Iron is essential for the function of many enzymes and proteins, including haemoglobin. However, free iron is toxic to cells as it acts as catalyst in the formation of free radicals.
In order to overcome this potential toxicity, complex regulatory systems are in place to ensure the safe absorption, transportation and utilisation of iron.
In this article, we will discuss the metabolism of iron in the human body, and consider the clinical consequences when this finely balanced process is disrupted.
Absorption of iron occurs in the duodenum and upper jejunum, and depends on specific carrier mechanisms. The transporter protein Divalent Metal Transporter 1 (DMT1), located on the apical surface of enterocytes, facilitates uptake of non-haem ferrous iron (Fe2+) from the intestinal lumen.
Ferric iron (Fe3+) in the intestinal lumen must be reduced to ferrous iron (Fe2+) by duodenal cytochrome B reductase (DcytB) before uptake by DMT1.
The iron within enterocytes can either be stored as ferritin, or transferred into the bloodstream via the protein ferroportin. Once in the blood, iron is bound by the transport protein transferrin, and is mostly transported to bone marrow for erythropoiesis. Some is taken up by macrophages in the reticuloendothelial system as a storage pool.
The absorption of iron is primarily regulated by a peptide called hepcidin, which is expressed by the liver. Hepcidin functions by directly binding to ferroportin, resulting in its degradation and therefore preventing iron from leaving the cell.
Hepcidin also functions by inhibiting transcription of the DMT1 gene, thus reducing iron absorption.
Firstly, it is important to note that the human body has no specific mechanism for iron excretion, and that therefore iron levels are balanced by regulation iron absorption to match natural losses.
Approximately 1-2mg of iron are lost from the body each day from the skin and gastrointestinal mucosa. A well-balanced diet contains sufficient iron to balance this loss, as approximately 10% of the 10-20 mg dietary iron in a balanced diet is absorbed each day.
This iron can be haem iron from animal sources, or non-haem iron from wholegrains, nuts, seeds, legumes, and leafy greens.
Haem iron is more readily absorbed than inorganic iron which consists of both ferric (Fe3+) and ferrous (Fe2+) iron.
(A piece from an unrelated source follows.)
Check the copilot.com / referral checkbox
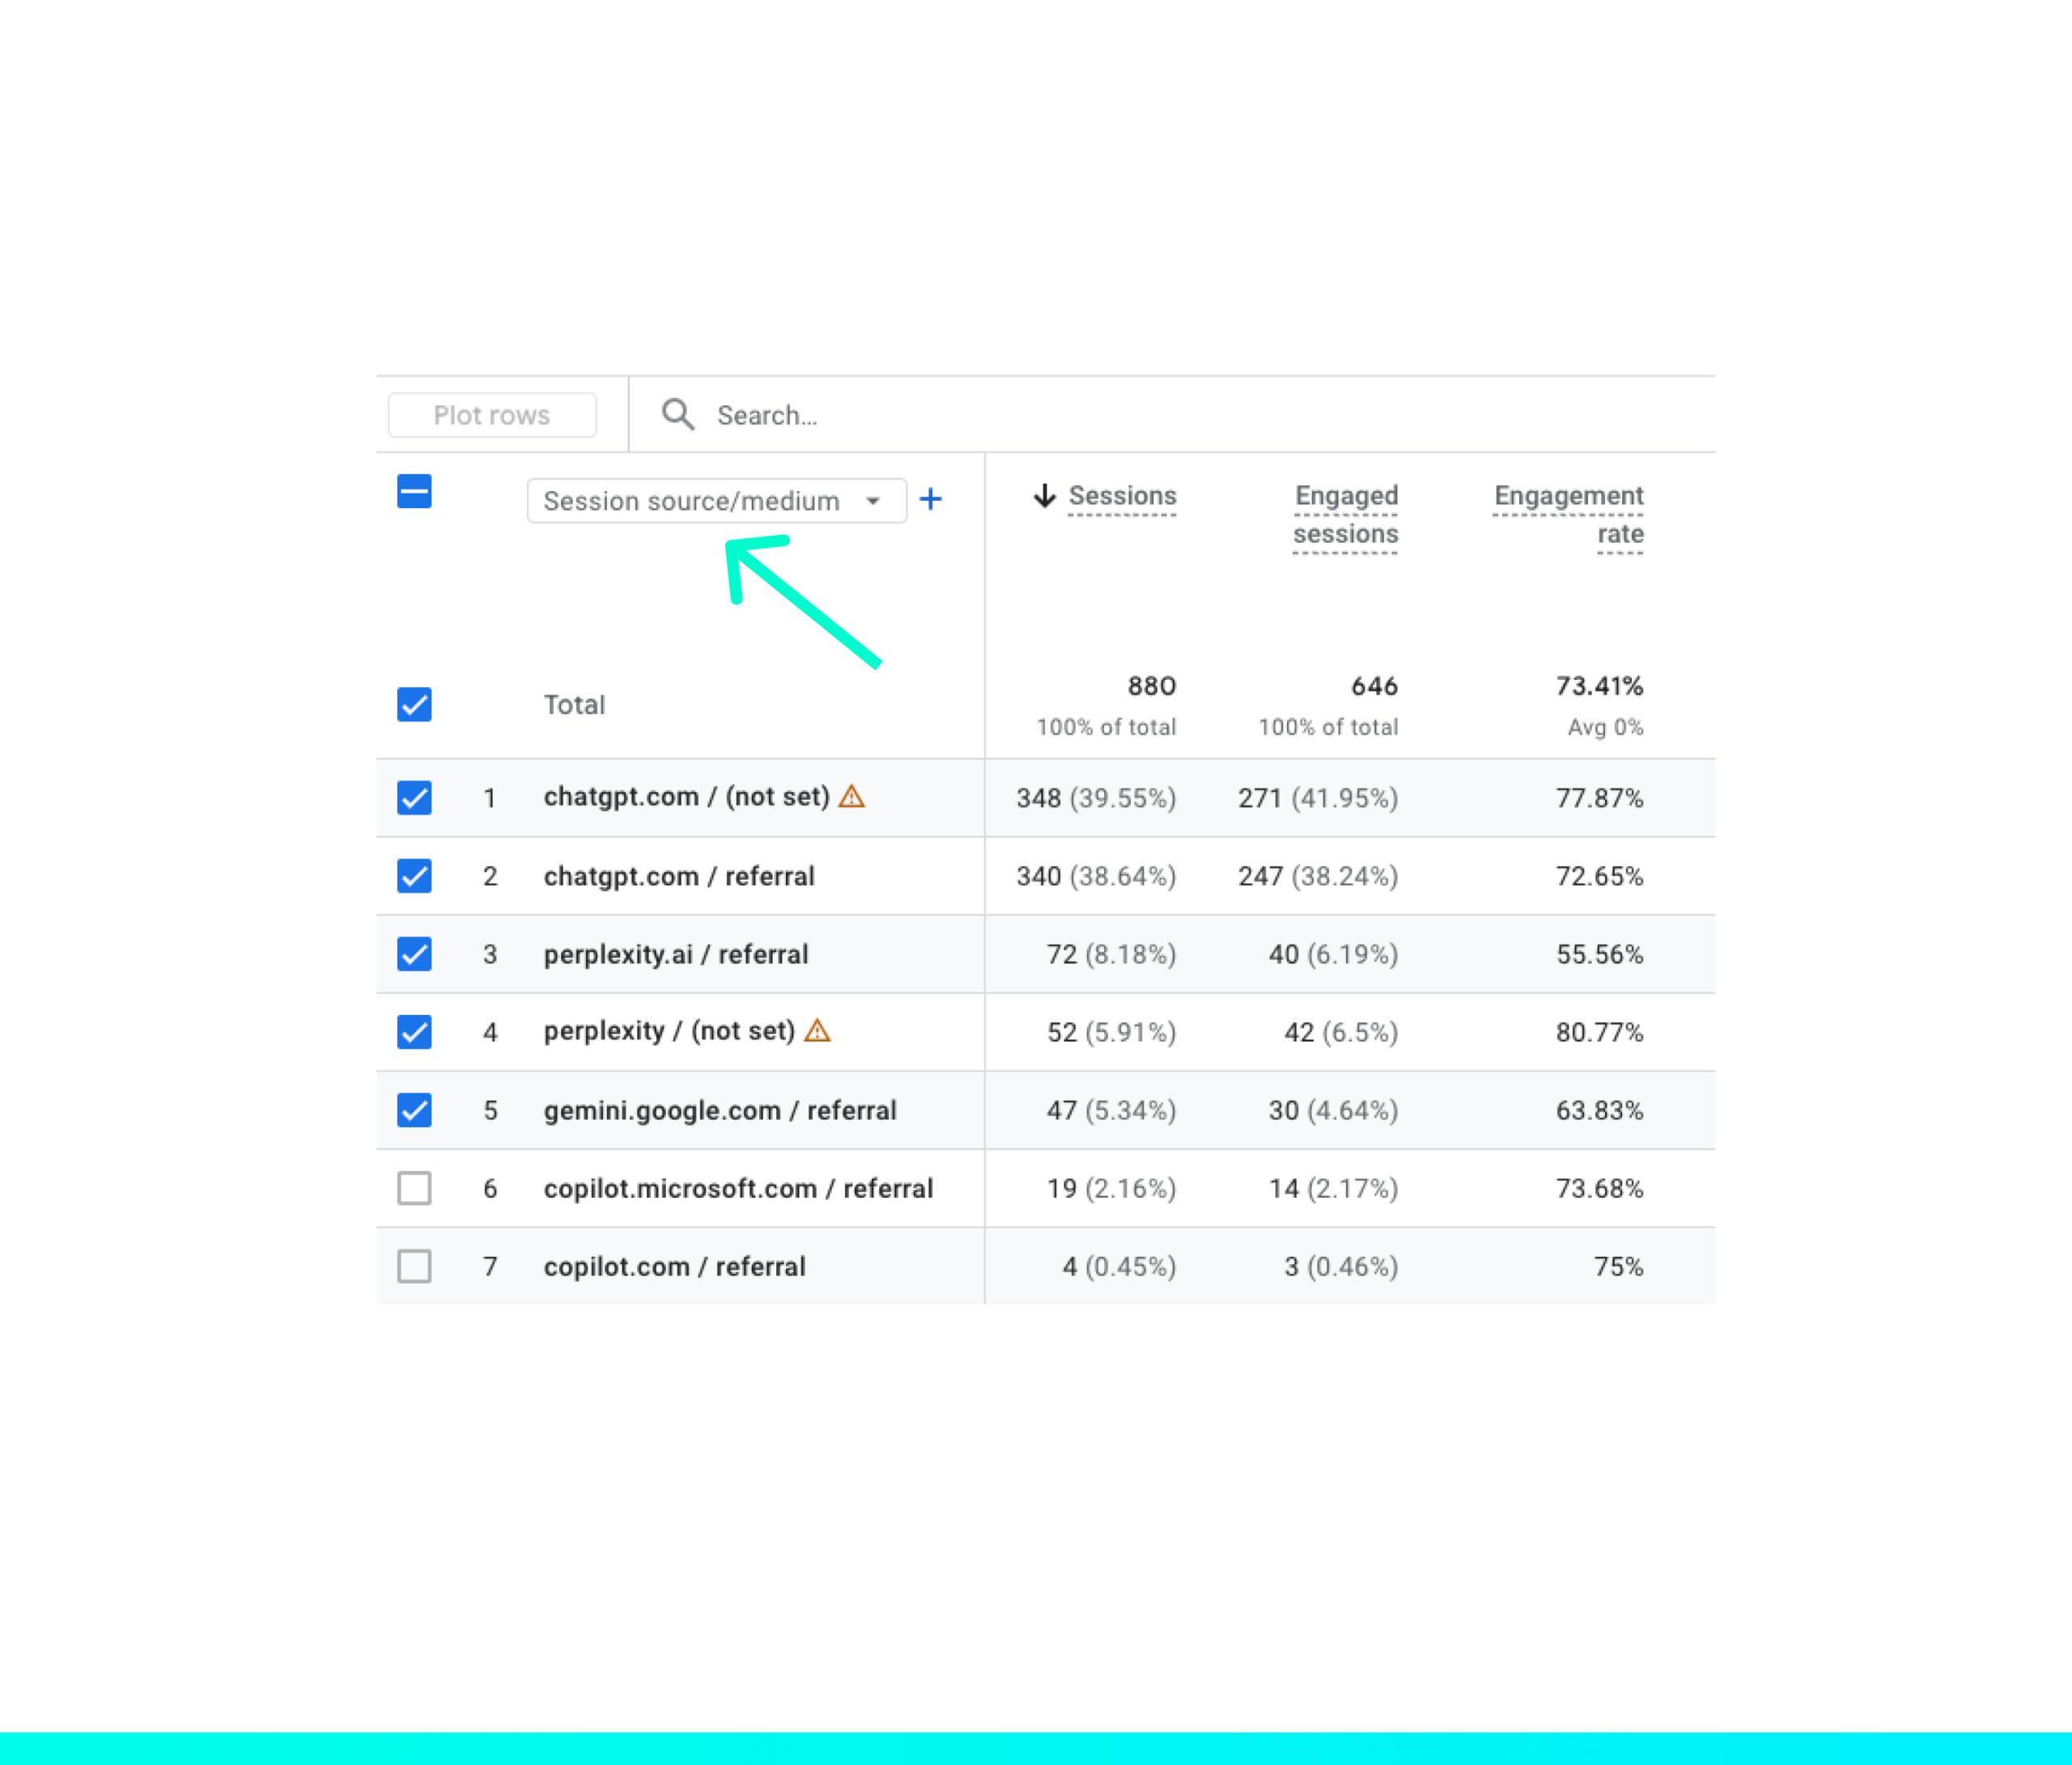The width and height of the screenshot is (2072, 1765). [x=414, y=1266]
Ferric iron must first be reduced to the ferrous form before it is absorbed.
On a daily basis, only a small fraction of total iron requirement is gained from the diet. Most of the iron requirement is met from the recycling of iron within the reticuloendothelial system, which is freed from storage and returned to the active pool.
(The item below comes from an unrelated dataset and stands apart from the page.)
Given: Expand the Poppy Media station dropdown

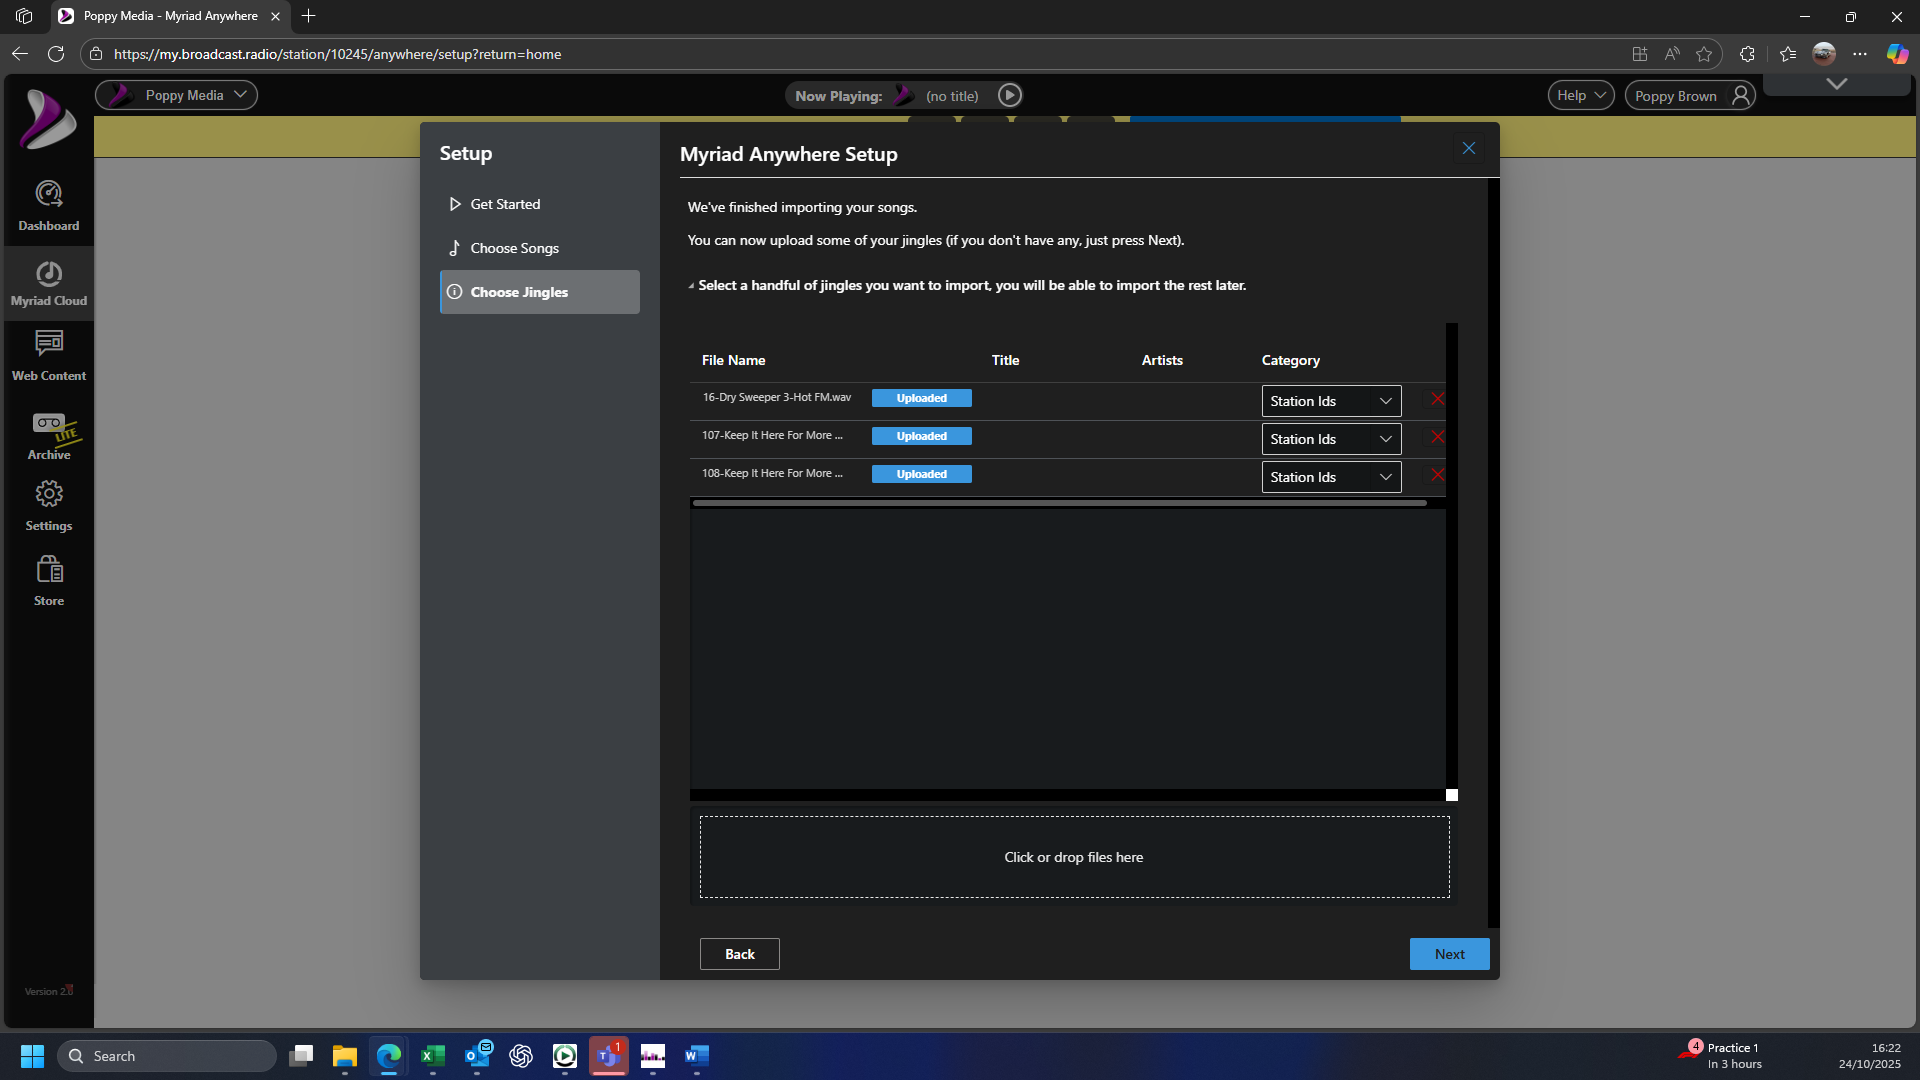Looking at the screenshot, I should 177,95.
Iron is stored in two forms, ferritin and its insoluble derivative haemosiderin. All cells have the ability to sequester iron as either ferritin or haemosiderin. The highest concentrations of stored iron are in the liver, spleen and bone marrow.
Clinical Relevance – Iron Deficiency
Iron deficiency is a symptom, not a diagnosis, and the clinician must always seek to find the underlying cause of the deficiency.
Deficiency can result from insufficient intake/poor absorption. It can be secondary to increased utilisation due to physiological reasons such as pregnancy, or it may be a sign of pathology such as bleeding from the GI tract.
Clinical Relevance – Hereditary Hemochromatosis (HHC)
HHC is an autosomal recessive disease characterised by excessive absorption of dietary iron. As there is no system for the excretion of excess iron, iron accumulates in tissues and organs, disrupting normal function.
The most susceptible organs include liver, adrenal glands, heart, joints, and pancreas. Patients therefore present with cirrhosis, adrenal insufficiency, heart failure, arthritis and/or diabetes.
The defective gene resides on chromosome 6 and codes for a protein called HFE. Treatment of HHC is relatively simple in the form of therapeutic phlebotomy to remove excess iron.